■ ACTION ITEM
All lines below containing "computer" are to be listed.

(Items listed in a dataset)
....

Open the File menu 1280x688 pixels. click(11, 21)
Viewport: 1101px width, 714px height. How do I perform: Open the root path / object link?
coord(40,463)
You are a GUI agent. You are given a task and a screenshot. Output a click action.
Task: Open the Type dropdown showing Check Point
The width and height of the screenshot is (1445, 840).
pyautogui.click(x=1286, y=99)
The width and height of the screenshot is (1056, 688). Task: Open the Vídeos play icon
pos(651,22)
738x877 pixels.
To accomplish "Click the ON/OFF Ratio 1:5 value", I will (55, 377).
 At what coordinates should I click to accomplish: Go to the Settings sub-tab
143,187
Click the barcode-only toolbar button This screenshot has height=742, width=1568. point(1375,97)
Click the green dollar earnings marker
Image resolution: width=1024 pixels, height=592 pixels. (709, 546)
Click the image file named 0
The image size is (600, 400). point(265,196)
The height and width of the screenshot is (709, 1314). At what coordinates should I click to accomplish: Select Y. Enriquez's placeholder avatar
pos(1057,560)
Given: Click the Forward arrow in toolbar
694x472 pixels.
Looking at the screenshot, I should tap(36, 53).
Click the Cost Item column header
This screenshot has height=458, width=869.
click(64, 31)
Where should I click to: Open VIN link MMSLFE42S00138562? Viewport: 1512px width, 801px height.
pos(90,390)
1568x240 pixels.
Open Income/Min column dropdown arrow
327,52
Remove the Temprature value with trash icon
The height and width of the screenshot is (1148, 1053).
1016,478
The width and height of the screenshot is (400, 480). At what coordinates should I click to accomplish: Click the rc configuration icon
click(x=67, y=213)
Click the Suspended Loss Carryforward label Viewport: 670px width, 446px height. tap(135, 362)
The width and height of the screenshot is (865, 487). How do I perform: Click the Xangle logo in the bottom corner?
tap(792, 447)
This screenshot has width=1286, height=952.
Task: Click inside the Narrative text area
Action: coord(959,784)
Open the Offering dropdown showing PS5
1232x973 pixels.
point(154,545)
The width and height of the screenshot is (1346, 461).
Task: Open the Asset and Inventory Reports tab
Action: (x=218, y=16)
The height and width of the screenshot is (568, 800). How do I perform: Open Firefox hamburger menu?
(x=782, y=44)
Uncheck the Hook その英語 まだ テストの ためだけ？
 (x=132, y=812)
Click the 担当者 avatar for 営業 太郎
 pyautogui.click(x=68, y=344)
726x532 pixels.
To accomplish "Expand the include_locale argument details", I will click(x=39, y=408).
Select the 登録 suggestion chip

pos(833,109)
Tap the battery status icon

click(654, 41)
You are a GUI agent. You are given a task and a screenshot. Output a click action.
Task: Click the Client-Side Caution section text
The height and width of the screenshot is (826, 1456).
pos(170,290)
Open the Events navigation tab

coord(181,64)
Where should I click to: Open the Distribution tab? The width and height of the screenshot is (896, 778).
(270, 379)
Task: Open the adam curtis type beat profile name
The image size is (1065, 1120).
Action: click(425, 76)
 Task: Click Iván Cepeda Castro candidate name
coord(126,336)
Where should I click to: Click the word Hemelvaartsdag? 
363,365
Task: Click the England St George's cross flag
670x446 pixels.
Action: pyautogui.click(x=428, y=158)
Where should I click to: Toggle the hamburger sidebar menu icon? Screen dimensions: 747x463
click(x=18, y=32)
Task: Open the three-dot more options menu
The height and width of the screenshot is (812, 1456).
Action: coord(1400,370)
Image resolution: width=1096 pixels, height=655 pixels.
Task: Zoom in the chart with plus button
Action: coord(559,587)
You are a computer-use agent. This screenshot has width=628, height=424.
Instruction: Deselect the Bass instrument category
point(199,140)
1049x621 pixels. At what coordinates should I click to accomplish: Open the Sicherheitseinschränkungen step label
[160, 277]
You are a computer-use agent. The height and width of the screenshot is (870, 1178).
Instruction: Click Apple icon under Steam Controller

....

■ RESULT FOR THIS TASK
You are a computer-use agent. This screenshot has width=628, height=424.
You are a computer-use agent. The height and width of the screenshot is (870, 1178).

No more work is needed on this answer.